Compute splits by size - Tablestore SDK for Java - Tablestore

To scan an entire table in parallel from a compute engine, divide the data into sub-ranges that can be processed concurrently. Tablestore SDK for Java generates primary key range splits of a specified size. Pass these splits directly to range read APIs to retrieve data concurrently.

Prerequisites

Tablestore SDK for Java installed.
A Tablestore client initialized.

Description

public ComputeSplitsBySizeResponse computeSplitsBySize(ComputeSplitsBySizeRequest request) throws TableStoreException, ClientException

On the server side, Tablestore logically divides a table into splits of a specified size. Each split is returned with its primary key range (lowerBound / upperBound) and a hint for the machine that hosts the split (location). Pass these primary key ranges directly to RangeRowQueryCriteria, then read the splits in parallel with Read data by range or Read data with an iterator. Compute engines typically use this pattern to plan execution parallelism.

The following example divides the split_demo table into splits of approximately 200 MB and prints the location and primary key range of each split.
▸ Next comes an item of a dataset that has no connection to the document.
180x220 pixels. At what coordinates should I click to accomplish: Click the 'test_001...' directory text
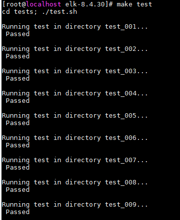click(x=126, y=27)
String tableName = "split_demo";

// Divide the full data of the table into splits of approximately 200 MB (2 * 100 MB).
ComputeSplitsBySizeRequest request =
        new ComputeSplitsBySizeRequest(tableName, 2);

ComputeSplitsBySizeResponse response = client.computeSplitsBySize(request);

System.out.println("RequestId: " + response.getRequestId());
System.out.println("PrimaryKeySchema: " + response.getPrimaryKeySchema());
System.out.println("ConsumedCapacity: " + response.getConsumedCapacity().jsonize());

List<Split> splits = response.getSplits();
System.out.println("Splits size: " + splits.size());

Iterator<Split> iterator = splits.iterator();
while (iterator.hasNext()) {
    Split split = iterator.next();
    // The primary key ranges returned by getLowerBound() and getUpperBound() can be passed directly
    // to RangeRowQueryCriteria for parallel reads with getRange or createRangeIterator.
    System.out.println("Location: " + split.getLocation());
    System.out.println("LowerBound: " + split.getLowerBound().jsonize());
    System.out.println("UpperBound: " + split.getUpperBound().jsonize());
}

Note

splitSize is measured in units of 100 MB. Each split is approximately N × 100 MB, where N is the value you pass.
Splits are logical, and their sizes are approximate. Exact sizes cannot be guaranteed.
The location field hints at the machine that hosts the split. The field may be empty in some cases.

Parameters

Name	Type	Description
tableName (required)	String	The name of the table.
splitSize (required)	long	The approximate size of each split, in units of 100 MB. For example, passing `2` divides the data into splits of 200 MB each.